Sri Lanka reforms targeted at debt reduction

At FinanceAsia’s inaguaural Sri Lanka Investment Summit, government officials outlined measures to reduce debt and steer economic growth.

Foreign funds looking at investing in Sri Lanka face an interesting dilemma.

With GDP growing at an average annual rate of 7.4% over the past five years, the south Asian nation has one of the fastest growing economies in the world. And yet it also continues to struggle with several sources of instability including high levels of public debt and a depreciating currency triggered by capital outflows.

To tackle such issues, the new government of Sri Lanka is taking “bold political steps” to re-establish fiscal consolidation and reduce public debt so as to stop the capital outflows and attract foreign investment, finance minister Ravi Karunanayake said at FinanceAsia’s inaugural Sri Lanka Investment Summit in Singapore on Tuesday.

Speaking before a packed room of investors at the Four Seasons Hotel, Karunanayake reiterated that enforcing financial discipline is key if the economy is to be steered back on to its rightful track.

As part of this plan, the government intends to roll out a series of reforms in the next few months including the privatisation of certain state-owned companies considered non-strategic and the introduction of public-private partnership projects, particularly in the infrastructure space.

The measures are intended to raise capital from the private sector to help pay off the country’s massive government debt, which it inherited from a civil war that lasted more than 25 years. Sri Lanka’s external debt burden was around 57% of GDP last year and was the highest among emerging markets in Asia, Moody’s said in a report last month.

Tax reform

Marie Diron, senior vice president of the sovereign risk group at Moody’s, told FinanceAsia that the country will have to reform its taxation system if it is to increase government revenue.

“Sri Lanka’s tax revenue has been very low because its tax base has been very narrow. Many people have been granted exemptions to income tax after the civil war,” Diron said. “Low tax income has been the major cause of [the] budget deficit over the past few years but it is not easy to execute tax reforms given the political obstacles that the government faces.”

As a long-term target, the government is looking to raise tax revenue as a percentage of GDP to the high teens from around 10% currently, Arjuna Mahendran, Sri Lanka’s central bank governor, said.

The country's parliament has taken the first step to increase value added tax to 15% from 11%, although this is widely seen as one of the conditions for the International Monetary Fund to grant a bailout loan to the debt-laden nation.

Negotiations with the IMF to fill the nation’s $2.5 billion financing gap this year are described by Karunanayake as “a step in the right direction.” Sri Lanka last month also entered into an agreement with the Asian Development Bank to provide more than $2 billion in loans and equity to pay for infrastructure and invest in education.

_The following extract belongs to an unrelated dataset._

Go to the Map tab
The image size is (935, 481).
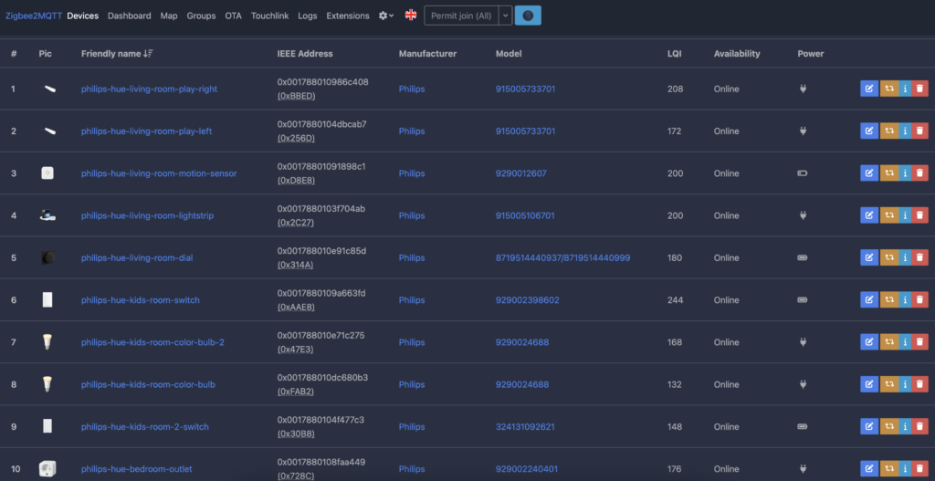click(x=169, y=16)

“An agreement with the IMF and financing from the ADB will provide some liquidity and thereby ease immediate financing pressures. At the same time, the financing will likely be at more favourable terms than market borrowing, alleviating debt servicing cost pressures to some extent,” Moody’s said in a February report.

Privatisation

As part of the debt-reduction program, the Sri Lankan government is preparing to offload some of its holdings in state-owned companies operating in non-strategic sectors.

Karunanayake said public stakes in certain companies will be listed on the Colombo Stock Exchange in two to three months, without mentioning the potential candidates for sale.

Such a move is much needed for the local stock market because it can greatly improve liquidity, which has been the main concern for foreign investors looking at the domestic equity market, said Vajira Kulatilaka, chairman of the Colombo Stock Exchange.

Hasitha Premaratne, chief financial officer of Brandix Lanka, said the privatisation scheme and the public-private partnership programme will give rise to large-scale projects for foreign investors. “In Sri Lanka we don’t have big projects in private sector so these programmes will help attract foreign investors looking to invest in scale.”

Through the multilateral public sector reform, Sri Lanka is looking to achieve an annual GDP growth rate of 6% to 9% and the creation of one million jobs over the next few years, Karunanayake said.